Standard Basis (Logical Basis):

|0⟩ |1⟩ Hadamard Basis:

|+⟩ = (|0⟩ + |1⟩) / √2 |-⟩ = (|0⟩ - |1⟩) / √2 Circular Basis:

|↻⟩ = (|0⟩ + i|1⟩) / √2 |↺⟩ = (|0⟩ - i|1⟩) / √2 These bases are mutually unbiased because the inner product of any pair of basis states from different bases has a magnitude of 1/√2, satisfying the condition for mutual unbiasedness.

Comment: There’s a systematic construction that starts from the Lie algebra (group theory). Here, the following set of rotations forms a basis for the Lie algebra su(2), representing the group of unitary 2x2 matrices. The Pauli matrices, including X and Y, generate rotations in the Bloch sphere, allow us to transform between different bases.

Basis	Basis State	Construction
Hadamard Basis	|0⟩_H	H
	|1⟩_H	HX
Circular Basis	|0⟩_C	S
(X-Basis)	|1⟩_C	SX
Standard Basis	|0⟩_Z	I
(Computational Basis)	|1⟩_Z	X

Let’s use Qutip to demonstrate these bases.

from qutip import *

# Define the basis states
ket_H = basis(2, 0)  # |H⟩
ket_V = basis(2, 1)  # |V⟩
ket_D1 = (ket_H + ket_V).unit()  # |D1⟩
ket_D2 = (ket_H - ket_V).unit()  # |D2⟩
ket_C1 = (ket_H + 1j * ket_V).unit()  # |C1⟩
ket_C2 = (ket_H - 1j * ket_V).unit()  # |C2⟩

# Check mutual unbiasedness
basis_sets = [
    ("Standard (Z) Basis", [ket_H, ket_V]),
    ("Diagonal (D) Basis", [ket_D1, ket_D2]),
    ("Circular (C) Basis", [ket_C1, ket_C2])
]

for basis_name, basis_states in basis_sets:
    print(f"{basis_name}:")
    for i, state1 in enumerate(basis_states):
        for j, state2 in enumerate(basis_states):
            if i != j:
                inner_product = abs(state1.overlap(state2)) ** 2
                print(f"|⟨{state1}|{state2}⟩|^2 = {inner_product:.2f}")
    print()


from qutip import Bloch, basis

# Create Bloch sphere instance
b = Bloch()

# Define basis states
ket_H = basis(2, 0)  # |H⟩
ket_V = basis(2, 1)  # |V⟩
ket_D1 = (ket_H + ket_V).unit()  # |D1⟩
ket_D2 = (ket_H - ket_V).unit()  # |D2⟩
ket_C1 = (ket_H + 1j * ket_V).unit()  # |C1⟩
ket_C2 = (ket_H - 1j * ket_V).unit()  # |C2⟩

# Add states to the Bloch sphere
b.add_states([ket_H, ket_V, ket_D1, ket_D2, ket_C1, ket_C2])

# Render the Bloch sphere
b.show()

Problem 2. Matrix algebra

In the context of single-photon polarization encoding, consider the following notation for the basis states: $|H⟩$ represents the state $|1_H,0_V⟩$ $|V⟩$ represents the state $|0_H 1_V⟩$

Now, let’s examine an arbitrary state |ϕ⟩, which can be represented in the logical qubit basis as: $$|ϕ⟩ = ⟨H|ϕ⟩ |H⟩ + ⟨V|ϕ⟩ |V⟩$$

Here, $⟨H|ϕ⟩$ and $⟨V|ϕ⟩$ are the wavefunction values corresponding to the logical qubit states |H⟩ and |V⟩.

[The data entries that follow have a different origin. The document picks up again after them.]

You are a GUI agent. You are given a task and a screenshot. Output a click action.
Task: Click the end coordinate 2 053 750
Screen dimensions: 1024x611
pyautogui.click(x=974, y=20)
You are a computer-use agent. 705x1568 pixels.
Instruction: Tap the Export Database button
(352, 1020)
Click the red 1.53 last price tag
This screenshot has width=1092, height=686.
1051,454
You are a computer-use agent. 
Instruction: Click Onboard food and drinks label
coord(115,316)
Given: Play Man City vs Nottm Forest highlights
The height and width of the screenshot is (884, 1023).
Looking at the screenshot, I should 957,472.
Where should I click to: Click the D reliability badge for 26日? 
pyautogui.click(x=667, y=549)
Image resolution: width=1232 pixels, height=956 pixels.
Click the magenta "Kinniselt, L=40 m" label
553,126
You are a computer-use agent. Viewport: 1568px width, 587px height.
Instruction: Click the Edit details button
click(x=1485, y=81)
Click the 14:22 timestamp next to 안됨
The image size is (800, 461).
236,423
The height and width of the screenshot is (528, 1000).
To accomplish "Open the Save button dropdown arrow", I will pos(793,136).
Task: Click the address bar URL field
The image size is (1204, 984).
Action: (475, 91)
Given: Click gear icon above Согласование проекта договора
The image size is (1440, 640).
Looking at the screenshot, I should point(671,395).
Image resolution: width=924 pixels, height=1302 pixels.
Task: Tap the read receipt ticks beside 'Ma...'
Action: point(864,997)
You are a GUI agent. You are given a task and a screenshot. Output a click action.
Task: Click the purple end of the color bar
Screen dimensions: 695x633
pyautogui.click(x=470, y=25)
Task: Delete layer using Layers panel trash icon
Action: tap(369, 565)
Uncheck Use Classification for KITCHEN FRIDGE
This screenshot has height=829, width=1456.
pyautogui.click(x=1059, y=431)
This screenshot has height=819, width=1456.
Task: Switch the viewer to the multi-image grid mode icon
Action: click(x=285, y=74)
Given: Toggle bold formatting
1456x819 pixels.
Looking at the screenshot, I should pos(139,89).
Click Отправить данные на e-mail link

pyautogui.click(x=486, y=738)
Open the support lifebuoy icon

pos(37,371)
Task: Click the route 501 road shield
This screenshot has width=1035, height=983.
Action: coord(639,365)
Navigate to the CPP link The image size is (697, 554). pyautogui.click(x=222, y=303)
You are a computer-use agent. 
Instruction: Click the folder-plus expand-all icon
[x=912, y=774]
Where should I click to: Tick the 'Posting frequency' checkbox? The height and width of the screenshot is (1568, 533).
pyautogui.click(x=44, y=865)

Suppose there exists a transformation from |ϕ⟩ to |ψ⟩, which is represented by a 2x2 matrix U: $$|\psi\rangle = U |\phi\rangle$$

Show that this transformation matrix U must be unitary. In other words, demonstrate that for the conjugate transpose U*, also known as the Hermitian adjoint U†, the following equality holds: $$U^\dagger U = U U^\dagger= I_2$$ Where $I_2$ is the 2x2 identity matrix.

A:

1. Expand the expressions $\langle H|U^\dagger U|H\rangle$ and $\langle V|U^\dagger U|V\rangle$ using matrix multiplication and Hermitian conjugation: $$ \langle H|U^\dagger U|H \rangle = \begin{pmatrix}1 & 0\end{pmatrix} U^\dagger U \begin{pmatrix}1 \ 0 \end{pmatrix} = u_{11}^* u_{11} + u_{12}^* u_{12} = |u_{11}|^2 + |u_{12}|^2 \ \langle V|U^\dagger U|V\rangle = \begin{pmatrix}0 & 1\end{pmatrix} U^\dagger U \begin{pmatrix}0 \ 1 \end{pmatrix} = u_{21}^* u_{21} + u_{22}^* u_{22} = |u_{21}|^2 + |u_{22}|^2 $$

2. Use the fact that the norm of a state is equal to its inner product with itself: $$|H|^2 = 1 \quad \text{and} \quad |V|^2 = 1$$

3. Deduce that ( |u_{11}|^2 + |u_{12}|^2 = 1 ) and ( $|u_{21}|^2 + |u_{22}|^2 = 1$ ), which means that the matrix $U $ satisfies the condition for being unitary. Hence, if a 2x2 matrix $ |H\rangle $ preserves the normalization of probability amplitudes for polarization states $ |H\rangle $ and $ |V\rangle $ , it must be unitary.